#### [Dataset content]

========================================

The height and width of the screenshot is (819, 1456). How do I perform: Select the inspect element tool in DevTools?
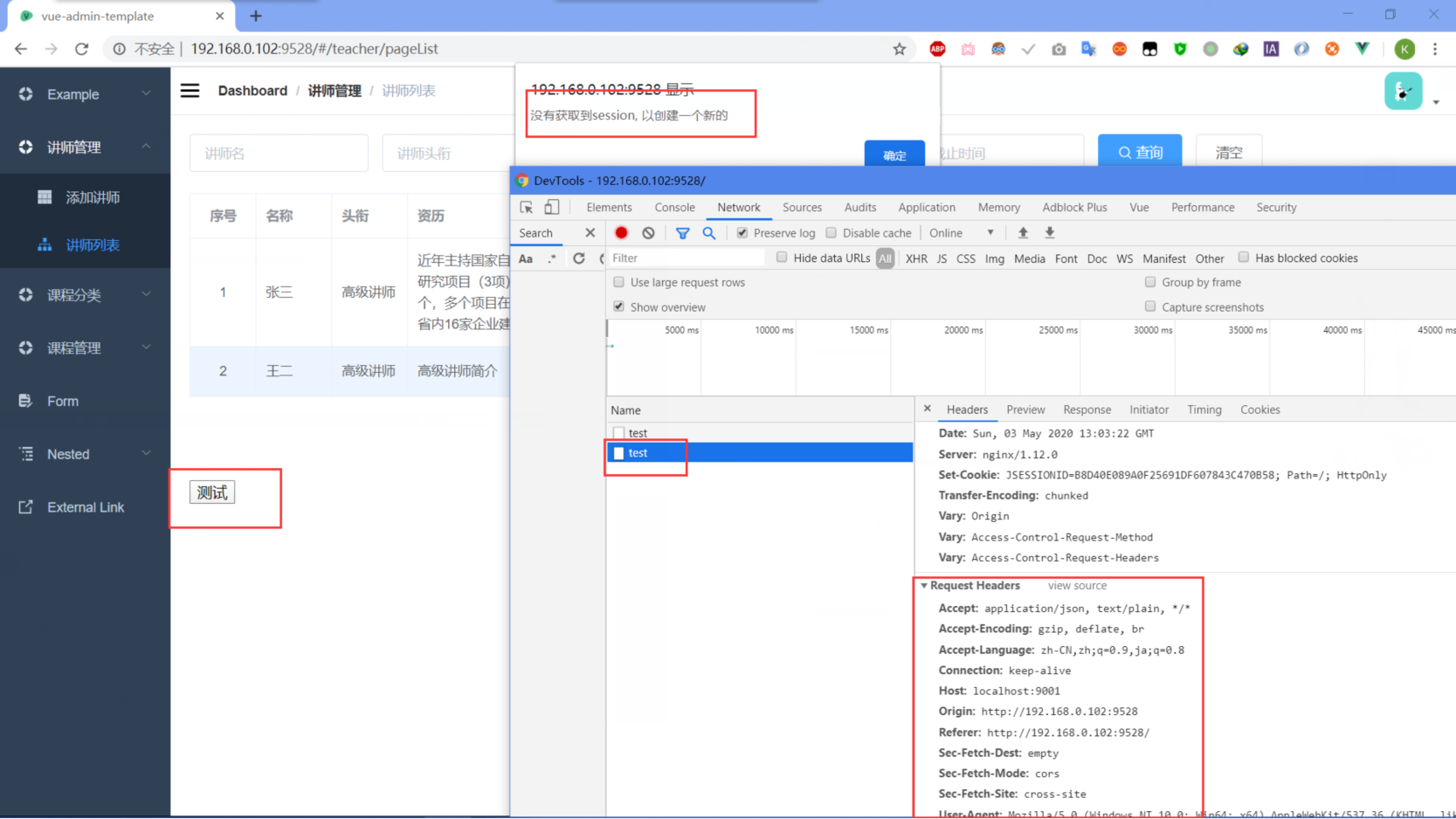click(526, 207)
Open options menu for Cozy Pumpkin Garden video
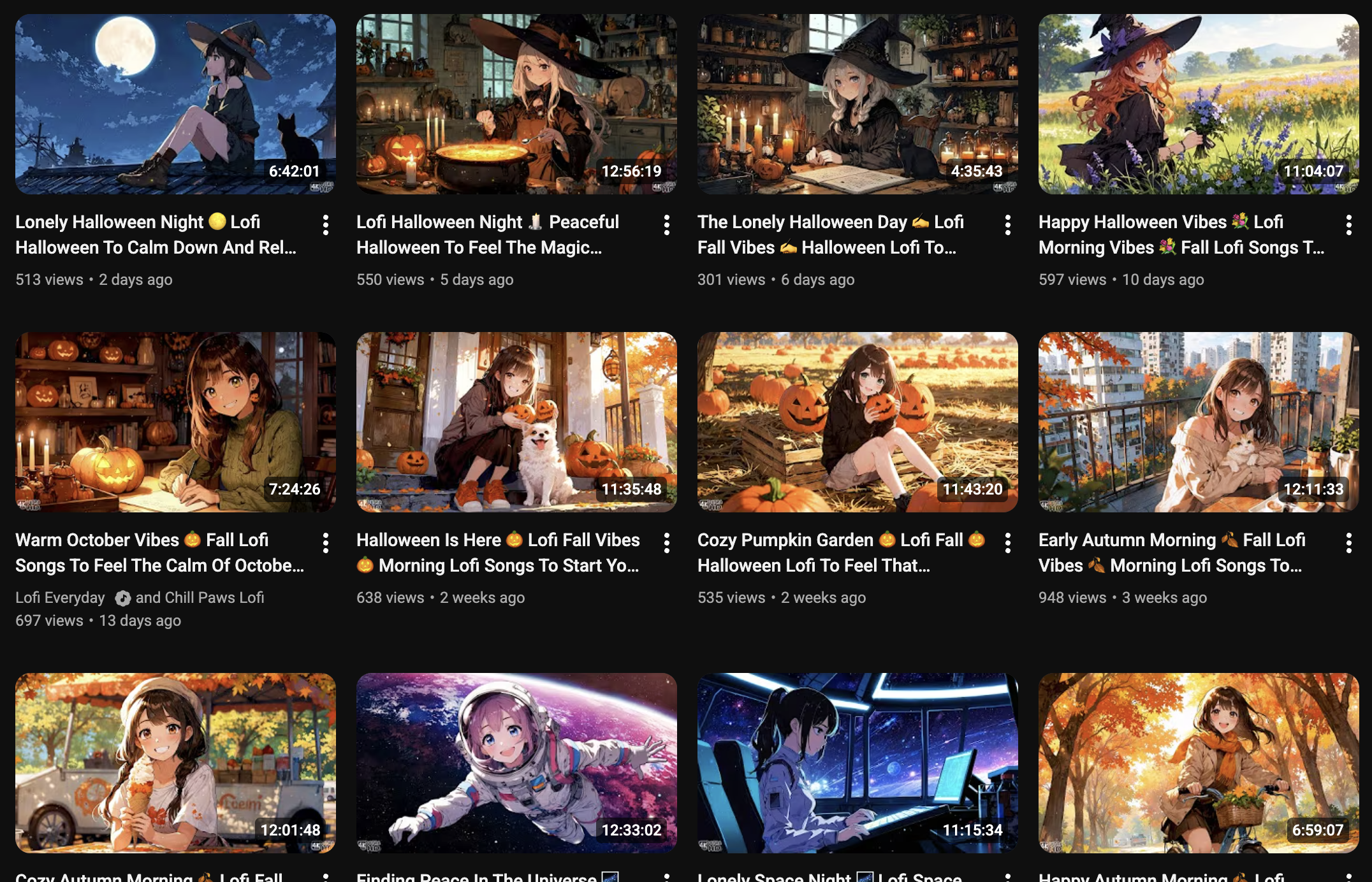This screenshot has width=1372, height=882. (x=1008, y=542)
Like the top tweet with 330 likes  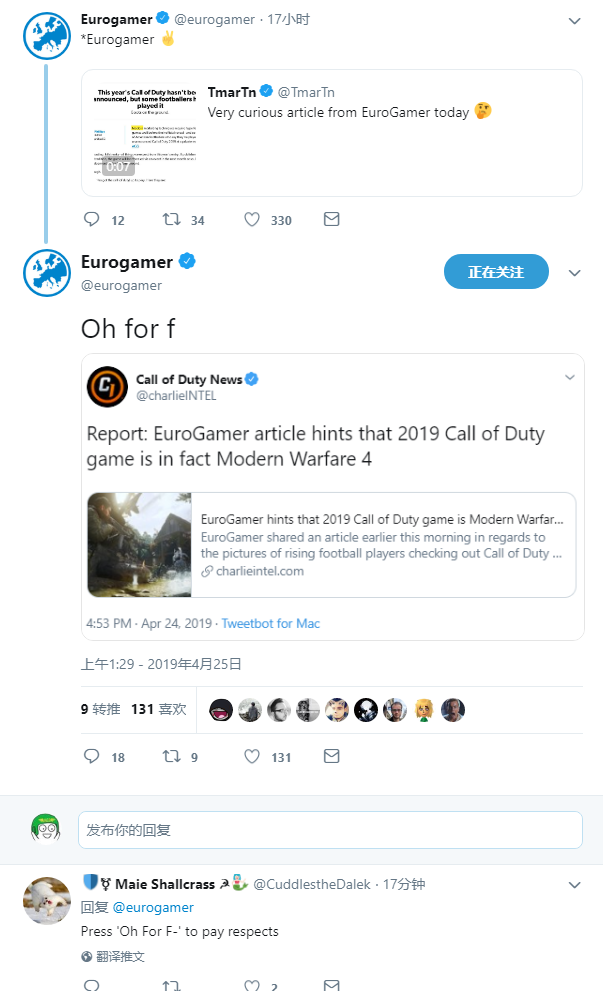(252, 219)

========================================

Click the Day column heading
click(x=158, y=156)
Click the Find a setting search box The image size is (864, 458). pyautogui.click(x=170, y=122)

========================================

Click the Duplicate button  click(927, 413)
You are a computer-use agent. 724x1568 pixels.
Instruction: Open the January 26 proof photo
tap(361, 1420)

========================================

#### [Problem to work on]
Please return each line from the records above that contains the word "Open".

#### [Problem solution]
Open options menu for Cozy Pumpkin Garden video
Instruction: Open the January 26 proof photo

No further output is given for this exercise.